I got a little bit exercised today by this article, about the “8 Tribes of Sci Fi.”
Rubbish, absolute rubbish. An ill-considered word salad.
To start with, it considers “sci-fi” which I consider to be the z-movie mentality that pervades tv and pop movies. And it calls the wrong things “sci-fi”. The article might fare better if it were said to be talking about “fantasy”, the umbrella term for science fiction and other related imaginative fields, or about “speculative fiction”, a higher-brow way of saying the same thing.
Read the thing for yourself. Feel free to regale me with your version. Or not.
I used to write science fiction. Hard sf at that, with actual science and moving parts skillfully engineered, and people that could figure things out and solve problems, and wore white, and didn’t have waking nightmares.
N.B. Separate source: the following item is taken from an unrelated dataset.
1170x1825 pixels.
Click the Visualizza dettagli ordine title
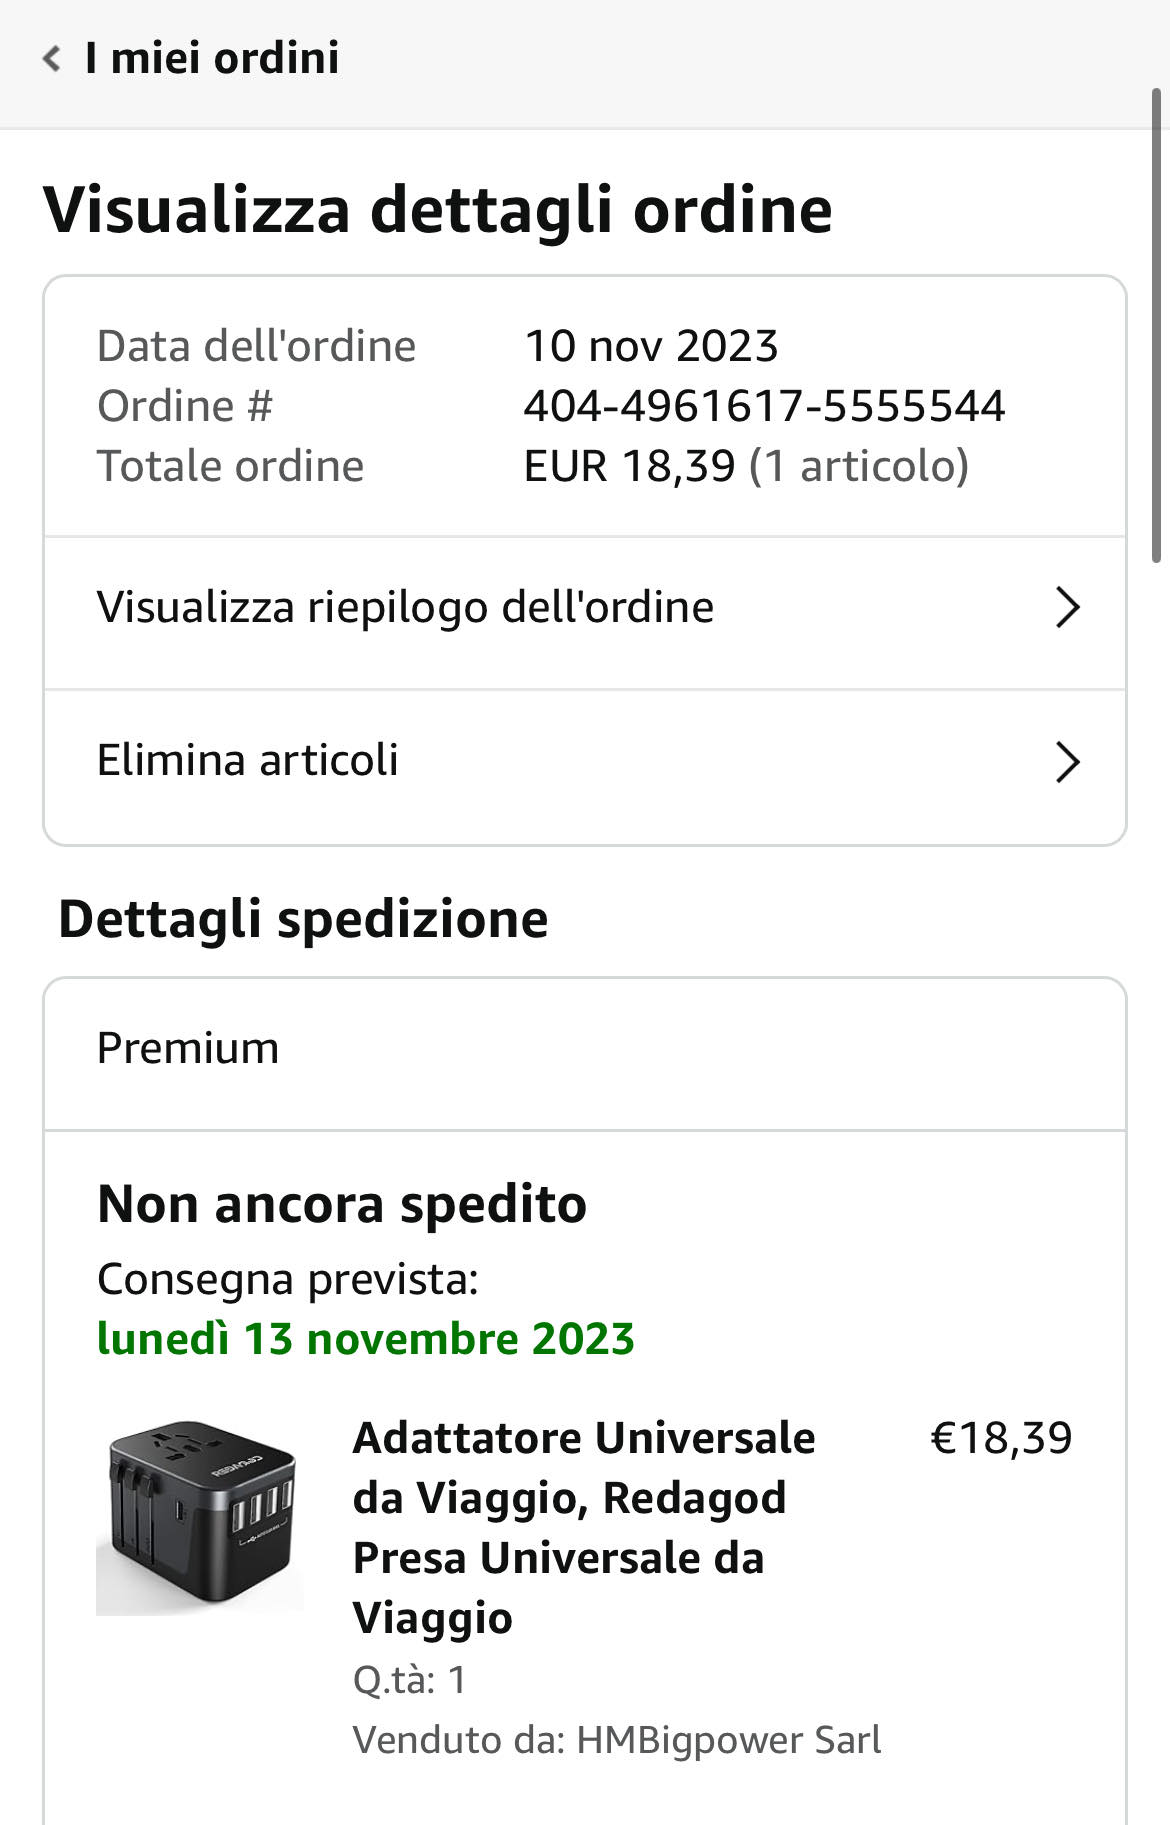click(x=438, y=210)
But that grew stale for me, and I commenced populating my tales with ghouls and goblins and gray aliens and whatnot, until I rediscovered Cthulhu at about age 15 and started to write what I imagined were Lovecraftian pieces.
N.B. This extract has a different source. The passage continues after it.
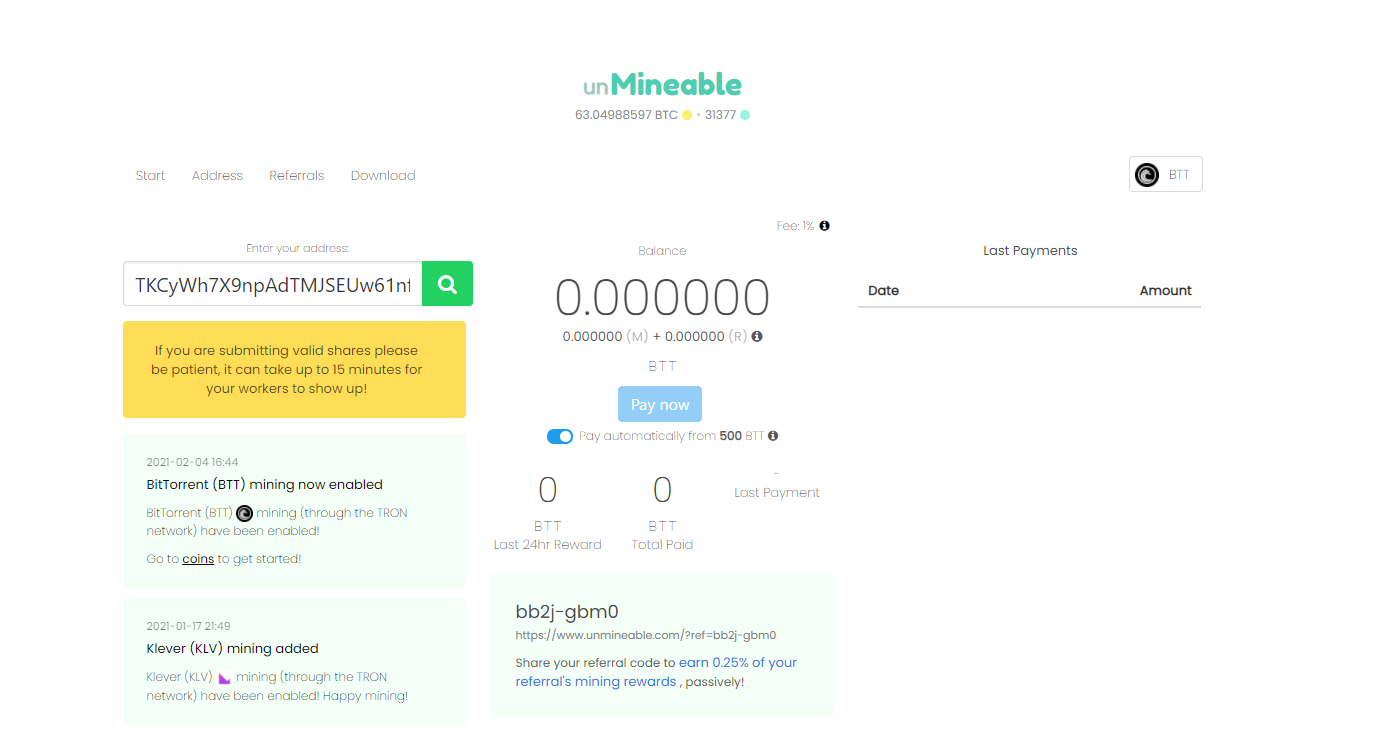The image size is (1387, 731).
Task: Click the BitTorrent coin icon in BTT selector
Action: pyautogui.click(x=1146, y=174)
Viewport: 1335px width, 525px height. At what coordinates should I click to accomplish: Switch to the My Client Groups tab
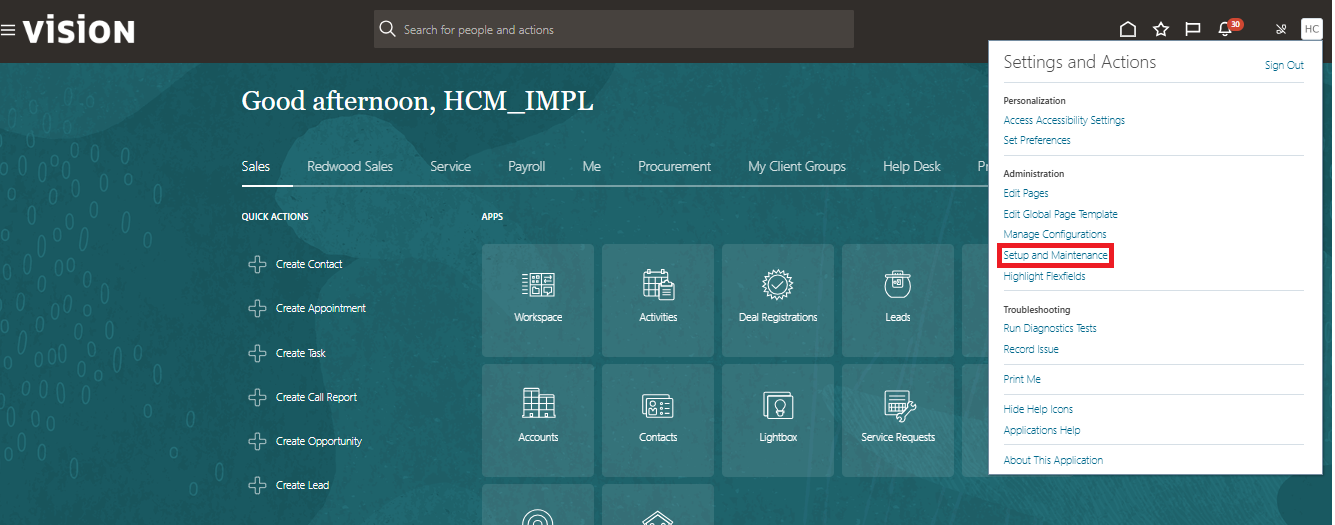pos(797,166)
At that time, I was in the habit of submitting my things. I actually sold a sf novel, but some things in the contractual language were troubling to me and I decided not to publish it. Mr. Brandon, my high school English teacher, marveled at that.
“You publish the book,” he would say, ” and worry about the rest later.”
I figured, if you put out on the first date, you’ll get a rep. I got a few stories published, in little magazines in the Chicago area, and then morphed into being sixteen and having a job and a life. Writing became tertiary at best. Guitar was second. Being able to afford beer and weed was important.
But I still thought about stories, and plotted a few of them, and wrote a little bit during my classes.
The game Call of Cthulhu happened, and I wrote a few scenarios, eventually getting them compiled into a book that sold seven or eight copies. I don’t even have one.
I haven’t put out any dead tree books since. Put out an ebook a year and a half ago, and it’s nearing paperbackdom. That might open the floodgates, as I’ve determined that the way to go for me will include frequent chapbooks, so that I don’t get bogged down in details and can just get productive.
Cuz I’m a tinkerer. I will dilly and dally and the stuff will never see the light of day unless I make a concerted effort to make it so. I wrote/performed/recorded 100 songs last year. I am disgustingly prolific.
And I probably still have a lot of bad writing to do, given that this is my only real determined effort to put myself out there. So let’s get that out of the way too, while I’m invisible.
Fifteen, sixteen years ago, I started combining the two things; hard sf of the Hal Clement kind, with worldbuilding and lots of physics and stuff like that, and Lovecraftian dark fantasy. Had some good results. It’s a fun combo. The Lovecraftian Mythos occupies adjacent stalls with The Yellow Mythos, and I constructed Carcosa as a Deathworld, Harry Harrison-style, with black magick present, and built Xoth, Yuggoth, new versions of ghouls, Leng zombies, deep ones, shoggoths, more fitted to a modern multiversal interpretation.
My agents who move between the worlds are Nyarlathotep and Brown Jenkin. Both have myriad possibilities that haven’t been explored, and make excellent counterpoints to the well-meaning dumbshits I usually people my stories with.
Like the guitar player in “Pnakotic Reaction”, who called up Rhan-Tegoth and a dervish because he wanted some sfx for his show. Humans cannot correlate the contents. It just isn’t allowed.
Eventually the Lovecraftian elements will become less-prevalent. I can see that coming already. But they’re a comfortable base from which to launch something weird. Sorta like doing cover songs…of which I’ll speak anon.